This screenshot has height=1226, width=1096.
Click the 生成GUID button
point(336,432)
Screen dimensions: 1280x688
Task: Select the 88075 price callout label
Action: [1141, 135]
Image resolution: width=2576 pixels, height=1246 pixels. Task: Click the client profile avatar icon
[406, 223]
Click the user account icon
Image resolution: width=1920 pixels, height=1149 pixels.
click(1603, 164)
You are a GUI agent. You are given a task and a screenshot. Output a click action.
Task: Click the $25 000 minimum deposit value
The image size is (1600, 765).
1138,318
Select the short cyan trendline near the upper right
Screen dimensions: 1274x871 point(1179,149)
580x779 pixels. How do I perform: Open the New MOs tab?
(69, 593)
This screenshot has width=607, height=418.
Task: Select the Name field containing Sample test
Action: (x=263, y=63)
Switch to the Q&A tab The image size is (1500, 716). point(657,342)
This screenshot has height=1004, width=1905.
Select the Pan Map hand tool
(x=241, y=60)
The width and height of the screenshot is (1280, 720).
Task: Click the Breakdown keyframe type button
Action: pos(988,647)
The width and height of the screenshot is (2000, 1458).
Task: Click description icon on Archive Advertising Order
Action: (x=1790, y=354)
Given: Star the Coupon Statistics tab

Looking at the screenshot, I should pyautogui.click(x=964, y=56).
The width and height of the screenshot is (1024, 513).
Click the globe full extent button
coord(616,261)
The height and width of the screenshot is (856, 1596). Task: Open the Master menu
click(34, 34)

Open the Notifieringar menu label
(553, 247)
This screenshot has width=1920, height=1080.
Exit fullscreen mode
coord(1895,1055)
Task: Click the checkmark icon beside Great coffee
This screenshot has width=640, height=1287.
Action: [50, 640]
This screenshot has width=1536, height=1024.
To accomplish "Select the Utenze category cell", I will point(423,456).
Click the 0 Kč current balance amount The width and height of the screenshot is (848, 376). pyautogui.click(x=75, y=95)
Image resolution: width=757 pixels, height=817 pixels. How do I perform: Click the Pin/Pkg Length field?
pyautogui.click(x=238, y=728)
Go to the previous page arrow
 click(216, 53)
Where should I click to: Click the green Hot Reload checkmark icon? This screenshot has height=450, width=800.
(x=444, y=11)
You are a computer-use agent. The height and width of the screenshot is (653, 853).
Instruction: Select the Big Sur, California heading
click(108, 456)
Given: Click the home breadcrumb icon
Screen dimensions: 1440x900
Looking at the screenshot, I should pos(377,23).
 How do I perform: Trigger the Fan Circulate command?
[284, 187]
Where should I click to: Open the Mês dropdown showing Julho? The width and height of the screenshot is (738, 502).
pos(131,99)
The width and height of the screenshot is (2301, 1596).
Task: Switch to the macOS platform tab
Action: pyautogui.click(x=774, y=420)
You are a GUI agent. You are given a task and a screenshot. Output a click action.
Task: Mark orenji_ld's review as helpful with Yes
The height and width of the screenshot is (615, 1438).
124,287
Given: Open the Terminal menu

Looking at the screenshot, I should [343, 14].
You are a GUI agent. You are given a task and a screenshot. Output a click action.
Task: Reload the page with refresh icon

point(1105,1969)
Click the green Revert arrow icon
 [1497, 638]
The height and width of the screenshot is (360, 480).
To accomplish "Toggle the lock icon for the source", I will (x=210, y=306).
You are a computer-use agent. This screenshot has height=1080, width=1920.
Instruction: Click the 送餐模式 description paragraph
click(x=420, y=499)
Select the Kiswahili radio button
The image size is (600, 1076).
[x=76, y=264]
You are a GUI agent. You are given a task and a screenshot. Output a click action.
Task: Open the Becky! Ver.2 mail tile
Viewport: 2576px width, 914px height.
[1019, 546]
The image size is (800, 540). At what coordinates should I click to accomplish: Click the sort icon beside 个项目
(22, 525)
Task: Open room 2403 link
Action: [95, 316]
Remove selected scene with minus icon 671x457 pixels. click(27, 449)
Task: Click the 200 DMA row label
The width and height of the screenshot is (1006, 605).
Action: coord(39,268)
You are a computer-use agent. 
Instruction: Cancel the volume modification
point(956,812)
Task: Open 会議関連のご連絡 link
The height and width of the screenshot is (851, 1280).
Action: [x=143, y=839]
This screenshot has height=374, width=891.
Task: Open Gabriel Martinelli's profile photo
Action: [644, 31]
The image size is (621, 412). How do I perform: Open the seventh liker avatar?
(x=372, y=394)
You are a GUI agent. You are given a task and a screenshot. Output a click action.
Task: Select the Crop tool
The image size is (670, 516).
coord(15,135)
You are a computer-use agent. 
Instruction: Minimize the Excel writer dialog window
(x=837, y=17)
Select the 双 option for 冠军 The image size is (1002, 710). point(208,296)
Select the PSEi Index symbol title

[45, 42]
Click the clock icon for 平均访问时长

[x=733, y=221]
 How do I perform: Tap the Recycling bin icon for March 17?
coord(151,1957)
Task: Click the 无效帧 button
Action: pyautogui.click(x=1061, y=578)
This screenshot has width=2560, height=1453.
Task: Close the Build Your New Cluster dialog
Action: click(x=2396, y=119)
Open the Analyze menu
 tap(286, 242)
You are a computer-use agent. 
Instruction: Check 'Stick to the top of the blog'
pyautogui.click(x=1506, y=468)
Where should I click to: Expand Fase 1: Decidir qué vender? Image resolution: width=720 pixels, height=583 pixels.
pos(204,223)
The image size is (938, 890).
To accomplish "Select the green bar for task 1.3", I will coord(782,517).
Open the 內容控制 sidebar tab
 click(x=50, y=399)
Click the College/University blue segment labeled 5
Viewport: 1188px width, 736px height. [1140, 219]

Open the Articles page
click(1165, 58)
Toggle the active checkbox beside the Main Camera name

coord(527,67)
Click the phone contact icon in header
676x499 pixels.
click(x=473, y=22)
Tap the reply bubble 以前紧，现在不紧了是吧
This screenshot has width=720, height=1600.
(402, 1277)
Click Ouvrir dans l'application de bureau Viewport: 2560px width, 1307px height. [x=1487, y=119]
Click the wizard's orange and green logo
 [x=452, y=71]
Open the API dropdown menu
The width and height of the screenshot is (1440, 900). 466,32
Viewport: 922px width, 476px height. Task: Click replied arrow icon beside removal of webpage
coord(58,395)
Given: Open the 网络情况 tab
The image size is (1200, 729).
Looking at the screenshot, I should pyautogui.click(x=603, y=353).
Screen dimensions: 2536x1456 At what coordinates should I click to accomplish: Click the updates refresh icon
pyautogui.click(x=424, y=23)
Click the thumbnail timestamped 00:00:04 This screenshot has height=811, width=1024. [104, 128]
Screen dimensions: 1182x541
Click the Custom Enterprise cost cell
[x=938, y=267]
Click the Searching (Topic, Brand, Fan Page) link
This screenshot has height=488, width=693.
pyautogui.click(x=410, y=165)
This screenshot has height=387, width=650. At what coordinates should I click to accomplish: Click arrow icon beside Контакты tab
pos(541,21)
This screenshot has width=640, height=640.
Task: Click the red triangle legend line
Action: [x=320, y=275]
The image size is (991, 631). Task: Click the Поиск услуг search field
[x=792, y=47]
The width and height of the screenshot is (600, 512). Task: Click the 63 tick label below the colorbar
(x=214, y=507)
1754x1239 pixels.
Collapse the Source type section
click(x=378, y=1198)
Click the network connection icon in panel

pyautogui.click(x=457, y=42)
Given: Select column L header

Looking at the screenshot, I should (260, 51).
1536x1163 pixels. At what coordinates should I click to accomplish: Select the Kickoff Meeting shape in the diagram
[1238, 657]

□ □ □ □ □

## DIRECTIONS
Copy every one of the rows above, character for character, without changing anything.

## EXERCISE ANSWER
This screenshot has height=1226, width=1096.
Click the 生成GUID button
point(336,432)
Screen dimensions: 1280x688
Task: Select the 88075 price callout label
Action: [1141, 135]
Image resolution: width=2576 pixels, height=1246 pixels. Task: Click the client profile avatar icon
[406, 223]
Click the user account icon
Image resolution: width=1920 pixels, height=1149 pixels.
click(1603, 164)
You are a GUI agent. You are given a task and a screenshot. Output a click action.
Task: Click the $25 000 minimum deposit value
The image size is (1600, 765).
1138,318
Select the short cyan trendline near the upper right
Screen dimensions: 1274x871 point(1179,149)
580x779 pixels. How do I perform: Open the New MOs tab?
(69, 593)
This screenshot has width=607, height=418.
Task: Select the Name field containing Sample test
Action: (x=263, y=63)
Switch to the Q&A tab The image size is (1500, 716). point(657,342)
This screenshot has height=1004, width=1905.
Select the Pan Map hand tool
(x=241, y=60)
The width and height of the screenshot is (1280, 720).
Task: Click the Breakdown keyframe type button
Action: pos(988,647)
The width and height of the screenshot is (2000, 1458).
Task: Click description icon on Archive Advertising Order
Action: (x=1790, y=354)
Given: Star the Coupon Statistics tab

Looking at the screenshot, I should pyautogui.click(x=964, y=56).
The width and height of the screenshot is (1024, 513).
Click the globe full extent button
coord(616,261)
The height and width of the screenshot is (856, 1596). Task: Open the Master menu
click(34, 34)

Open the Notifieringar menu label
(553, 247)
This screenshot has width=1920, height=1080.
Exit fullscreen mode
coord(1895,1055)
Task: Click the checkmark icon beside Great coffee
This screenshot has width=640, height=1287.
Action: [50, 640]
This screenshot has width=1536, height=1024.
To accomplish "Select the Utenze category cell", I will point(423,456).
Click the 0 Kč current balance amount The width and height of the screenshot is (848, 376). pyautogui.click(x=75, y=95)
Image resolution: width=757 pixels, height=817 pixels. How do I perform: Click the Pin/Pkg Length field?
pyautogui.click(x=238, y=728)
Go to the previous page arrow
 click(216, 53)
Where should I click to: Click the green Hot Reload checkmark icon? This screenshot has height=450, width=800.
(x=444, y=11)
You are a computer-use agent. The height and width of the screenshot is (653, 853).
Instruction: Select the Big Sur, California heading
click(108, 456)
Given: Click the home breadcrumb icon
Screen dimensions: 1440x900
Looking at the screenshot, I should pos(377,23).
 How do I perform: Trigger the Fan Circulate command?
[284, 187]
Where should I click to: Open the Mês dropdown showing Julho? The width and height of the screenshot is (738, 502).
pos(131,99)
The width and height of the screenshot is (2301, 1596).
Task: Switch to the macOS platform tab
Action: pyautogui.click(x=774, y=420)
You are a GUI agent. You are given a task and a screenshot. Output a click action.
Task: Mark orenji_ld's review as helpful with Yes
The height and width of the screenshot is (615, 1438).
124,287
Given: Open the Terminal menu

Looking at the screenshot, I should [343, 14].
You are a GUI agent. You are given a task and a screenshot. Output a click action.
Task: Reload the page with refresh icon

point(1105,1969)
Click the green Revert arrow icon
 [1497, 638]
The height and width of the screenshot is (360, 480).
To accomplish "Toggle the lock icon for the source", I will (x=210, y=306).
You are a computer-use agent. This screenshot has height=1080, width=1920.
Instruction: Click the 送餐模式 description paragraph
click(x=420, y=499)
Select the Kiswahili radio button
The image size is (600, 1076).
[x=76, y=264]
You are a GUI agent. You are given a task and a screenshot. Output a click action.
Task: Open the Becky! Ver.2 mail tile
Viewport: 2576px width, 914px height.
[1019, 546]
The image size is (800, 540). At what coordinates should I click to accomplish: Click the sort icon beside 个项目
(22, 525)
Task: Open room 2403 link
Action: [95, 316]
Remove selected scene with minus icon 671x457 pixels. click(27, 449)
Task: Click the 200 DMA row label
The width and height of the screenshot is (1006, 605).
Action: coord(39,268)
You are a computer-use agent. 
Instruction: Cancel the volume modification
point(956,812)
Task: Open 会議関連のご連絡 link
The height and width of the screenshot is (851, 1280).
Action: [x=143, y=839]
This screenshot has height=374, width=891.
Task: Open Gabriel Martinelli's profile photo
Action: [644, 31]
The image size is (621, 412). How do I perform: Open the seventh liker avatar?
(x=372, y=394)
You are a GUI agent. You are given a task and a screenshot. Output a click action.
Task: Select the Crop tool
The image size is (670, 516).
coord(15,135)
You are a computer-use agent. 
Instruction: Minimize the Excel writer dialog window
(x=837, y=17)
Select the 双 option for 冠军 The image size is (1002, 710). point(208,296)
Select the PSEi Index symbol title

[45, 42]
Click the clock icon for 平均访问时长

[x=733, y=221]
 How do I perform: Tap the Recycling bin icon for March 17?
coord(151,1957)
Task: Click the 无效帧 button
Action: pyautogui.click(x=1061, y=578)
This screenshot has width=2560, height=1453.
Task: Close the Build Your New Cluster dialog
Action: click(x=2396, y=119)
Open the Analyze menu
 tap(286, 242)
You are a computer-use agent. 
Instruction: Check 'Stick to the top of the blog'
pyautogui.click(x=1506, y=468)
Where should I click to: Expand Fase 1: Decidir qué vender? Image resolution: width=720 pixels, height=583 pixels.
pos(204,223)
The image size is (938, 890).
To accomplish "Select the green bar for task 1.3", I will coord(782,517).
Open the 內容控制 sidebar tab
 click(x=50, y=399)
Click the College/University blue segment labeled 5
Viewport: 1188px width, 736px height. [1140, 219]

Open the Articles page
click(1165, 58)
Toggle the active checkbox beside the Main Camera name

coord(527,67)
Click the phone contact icon in header
676x499 pixels.
click(x=473, y=22)
Tap the reply bubble 以前紧，现在不紧了是吧
This screenshot has width=720, height=1600.
(402, 1277)
Click Ouvrir dans l'application de bureau Viewport: 2560px width, 1307px height. [x=1487, y=119]
Click the wizard's orange and green logo
 [x=452, y=71]
Open the API dropdown menu
The width and height of the screenshot is (1440, 900). 466,32
Viewport: 922px width, 476px height. Task: Click replied arrow icon beside removal of webpage
coord(58,395)
Given: Open the 网络情况 tab
The image size is (1200, 729).
Looking at the screenshot, I should pyautogui.click(x=603, y=353).
Screen dimensions: 2536x1456 At what coordinates should I click to accomplish: Click the updates refresh icon
pyautogui.click(x=424, y=23)
Click the thumbnail timestamped 00:00:04 This screenshot has height=811, width=1024. [104, 128]
Screen dimensions: 1182x541
Click the Custom Enterprise cost cell
[x=938, y=267]
Click the Searching (Topic, Brand, Fan Page) link
This screenshot has height=488, width=693.
pyautogui.click(x=410, y=165)
This screenshot has height=387, width=650. At what coordinates should I click to accomplish: Click arrow icon beside Контакты tab
pos(541,21)
This screenshot has width=640, height=640.
Task: Click the red triangle legend line
Action: [x=320, y=275]
The image size is (991, 631). Task: Click the Поиск услуг search field
[x=792, y=47]
The width and height of the screenshot is (600, 512). Task: Click the 63 tick label below the colorbar
(x=214, y=507)
1754x1239 pixels.
Collapse the Source type section
click(x=378, y=1198)
Click the network connection icon in panel

pyautogui.click(x=457, y=42)
Given: Select column L header

Looking at the screenshot, I should (260, 51).
1536x1163 pixels. At what coordinates should I click to accomplish: Select the Kickoff Meeting shape in the diagram
[1238, 657]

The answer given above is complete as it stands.